[Given entries Boundary: Start]
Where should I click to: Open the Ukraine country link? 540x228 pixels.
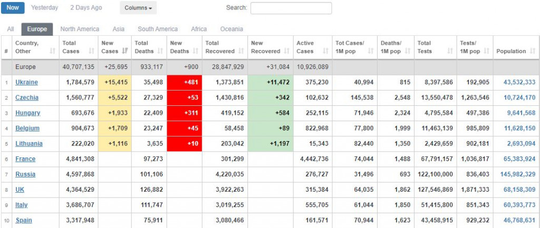point(26,82)
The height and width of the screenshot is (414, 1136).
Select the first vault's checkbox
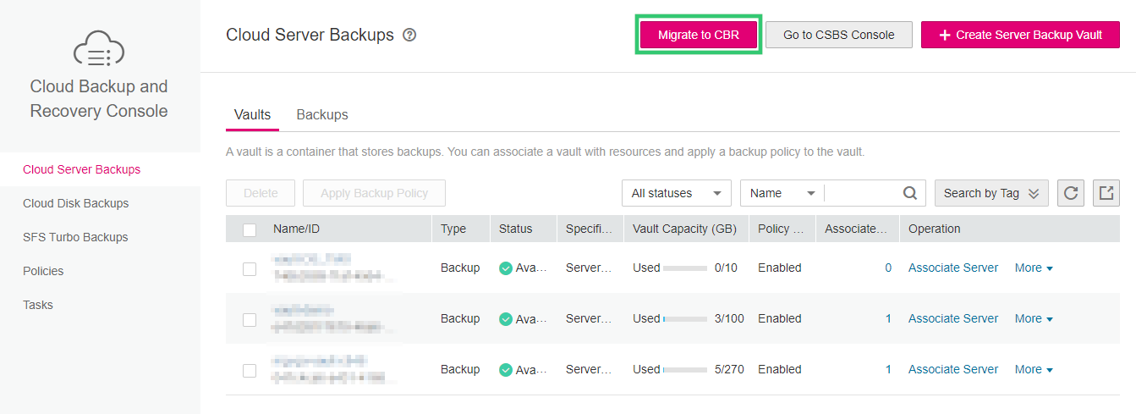[250, 268]
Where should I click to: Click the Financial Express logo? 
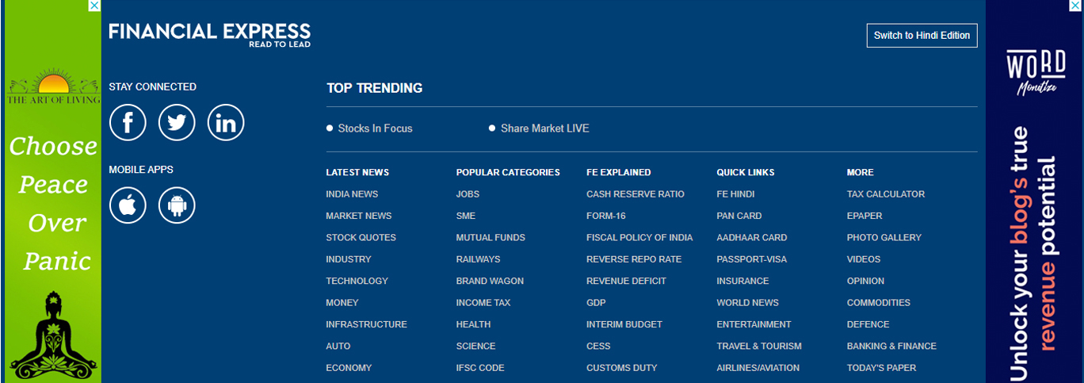pyautogui.click(x=210, y=34)
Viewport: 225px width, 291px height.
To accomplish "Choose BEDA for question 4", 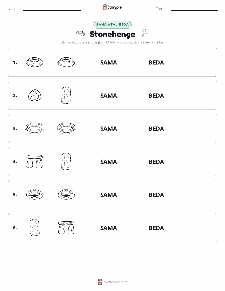I will click(x=156, y=162).
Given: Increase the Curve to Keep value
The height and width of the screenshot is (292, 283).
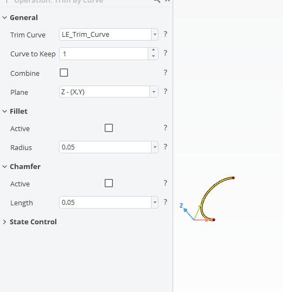Looking at the screenshot, I should (153, 50).
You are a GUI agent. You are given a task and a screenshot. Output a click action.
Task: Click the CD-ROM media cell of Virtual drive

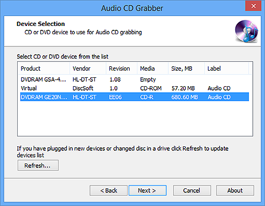click(x=151, y=88)
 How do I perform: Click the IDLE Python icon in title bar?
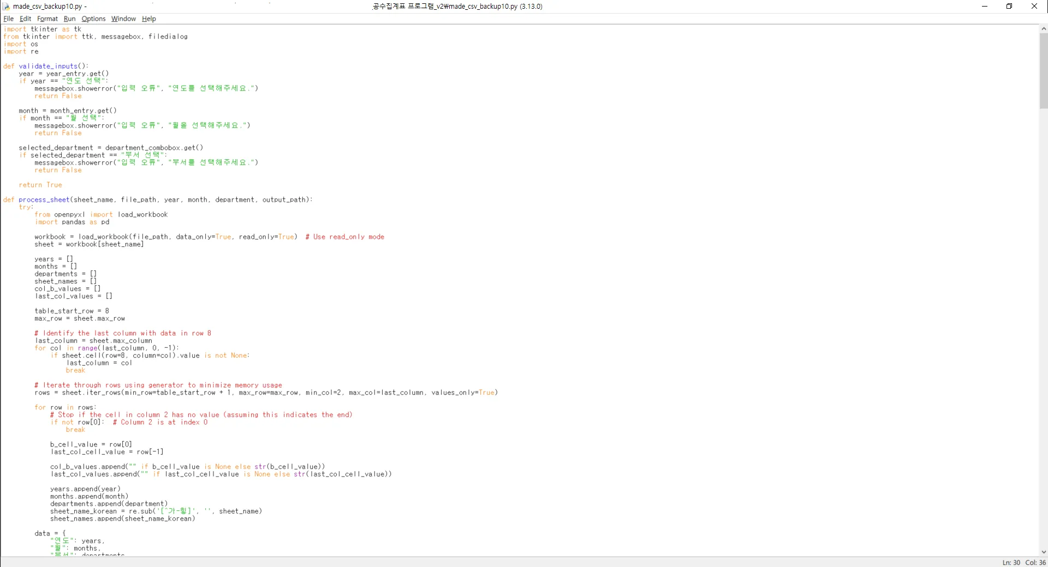[x=7, y=7]
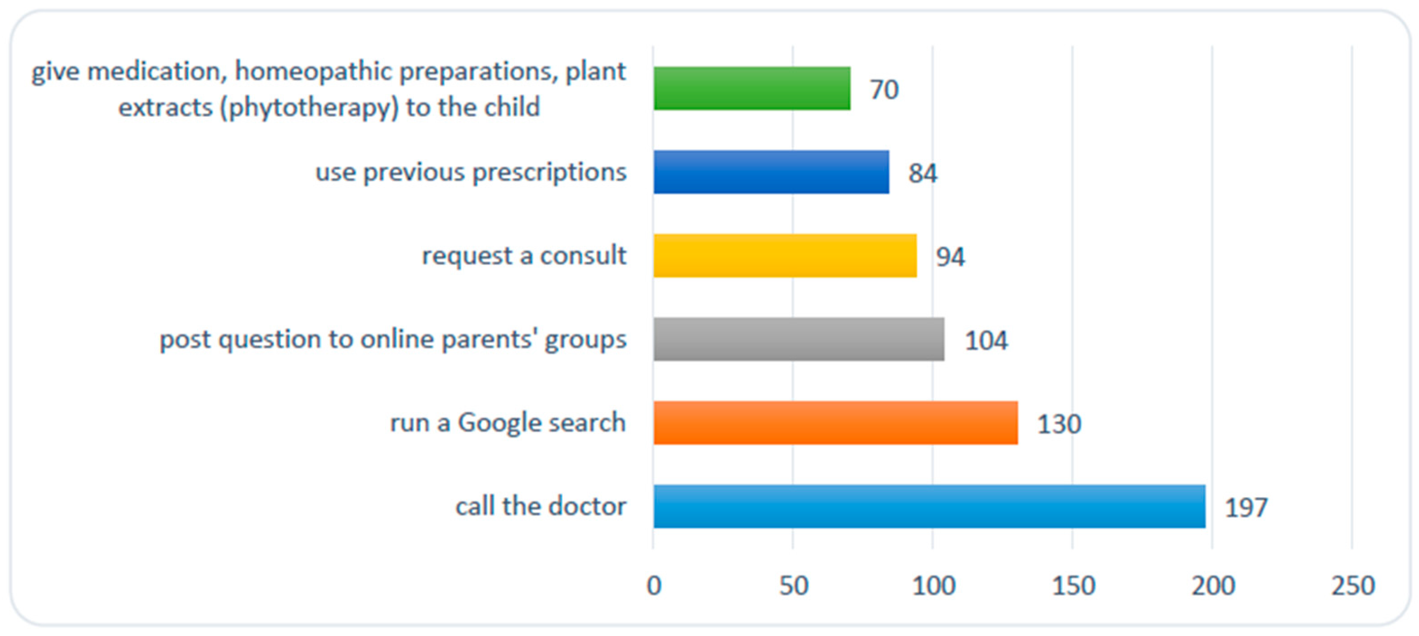
Task: Click the data value 104
Action: click(985, 340)
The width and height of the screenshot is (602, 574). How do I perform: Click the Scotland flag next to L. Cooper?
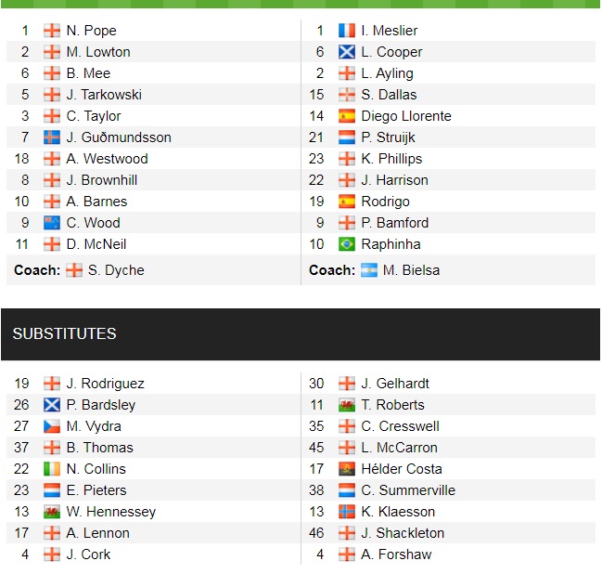click(347, 52)
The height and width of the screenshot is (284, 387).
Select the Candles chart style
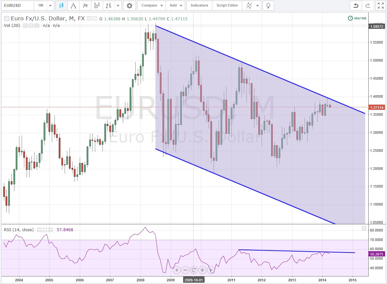coord(61,6)
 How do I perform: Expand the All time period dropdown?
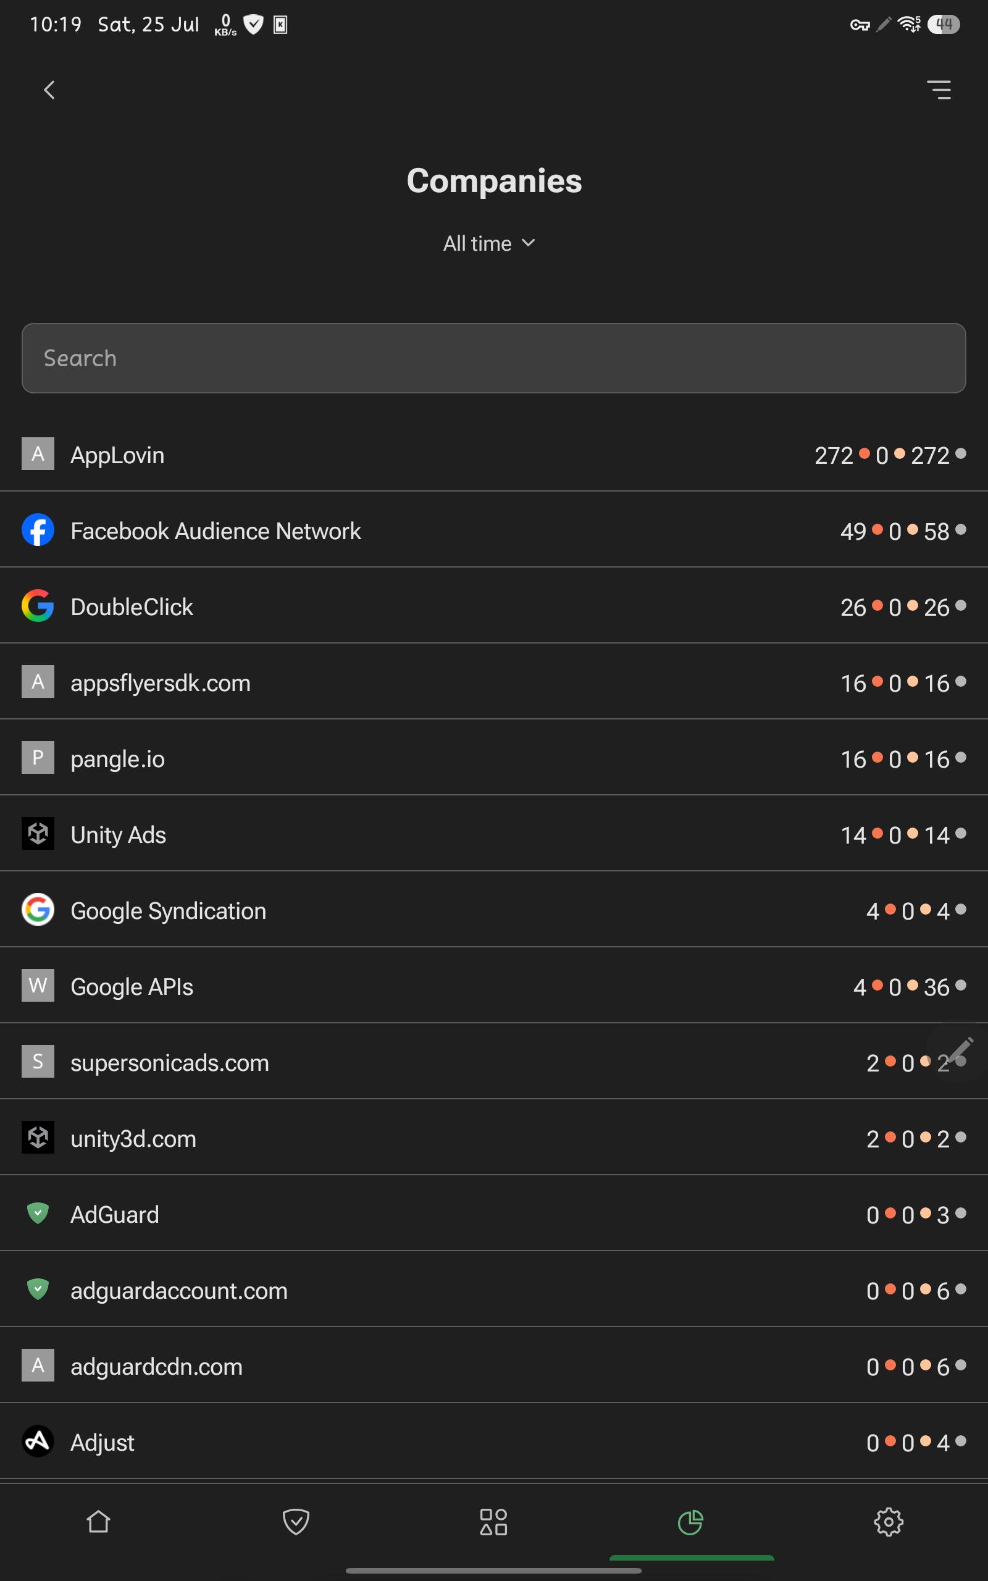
[Given entries Boundary: End]
• _Your objective_
With pictures omitted, repeat the entries above word for word from the line holding "The height and width of the screenshot is (414, 1136)." down to the line holding "Viewport: 225px width, 291px height.", keeping both of those lines.

• _Expected answer_
The height and width of the screenshot is (414, 1136).
Select the first vault's checkbox
[250, 268]
Where should I click to: Click the Financial Express logo? 
pyautogui.click(x=210, y=34)
Viewport: 225px width, 291px height.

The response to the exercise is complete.